Implementation Details

Background

You are convinced that the homework assignments for this class are not weighted properly. You have a theory that assignments with more words in their description are harder, and therefore should have higher weights. In order to do this you plan to use an R script to analyze the page sizes of each available homework assignment webpage.

To get started you use the course assignments web page. While you could download and analyze each web page individually, you think you may want to test this scheme on multiple classes, so you are going to automate the process using shell scripts. You will write one script to find all the applicable webpages, a second script to obtain data about a single webpage, and then a third script that combines the first two scripts with your R analysis.

Part 1: Extract the assignment URLS from the main webpage

You are going to use this year's course webpage, which you know you can download using wget https://courses.cs.washington.edu/courses/cse374/22wi/assignments/index.html.
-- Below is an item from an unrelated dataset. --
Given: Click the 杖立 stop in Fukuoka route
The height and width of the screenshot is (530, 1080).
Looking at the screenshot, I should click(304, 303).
To run an experiment automatically on each assignment on this page, you need to extract each of the assignment URLs and write them into a text file. There are several ways in which this can be done, and different utilities (sed, grep) can help.

You must use grep and/or sed even if you know other programs or languages (awk, perl, python, ...) that could do similar things in different ways. But it's fine to use egrep and extended regular expressions in sed and grep if you wish.

In a file calledgetpages, write a script that extracts the URLs and writes them into a text file. The script should take two arguments: the name of the output file for results and the name of the input html file. You want to extract ONLY the URLs for homework description webpage. (And, even if you notice a pattern for these webpages you want to rely on your extraction code to retrieve them.)

For example, executing:

    $ ./getpages pagelist index.html

Should write content similar to the following into pagelist:

    https://courses.cs.washington.edu/courses/cse374/22wi/assignments/hw0.html
    https://courses.cs.washington.edu/courses/cse374/22wi/assignments/hw1.html
    ...

If the user provides fewer than 2 arguments, the script should print an error message and exit with a return code of 1.

If the text file provided as argument (for the output) exists, the script should overwrite it with a warning and exit with a 0.

If the html file provided as argument (for the input) does not exist, the script should print an appropriate error message and exit with a return code of 1.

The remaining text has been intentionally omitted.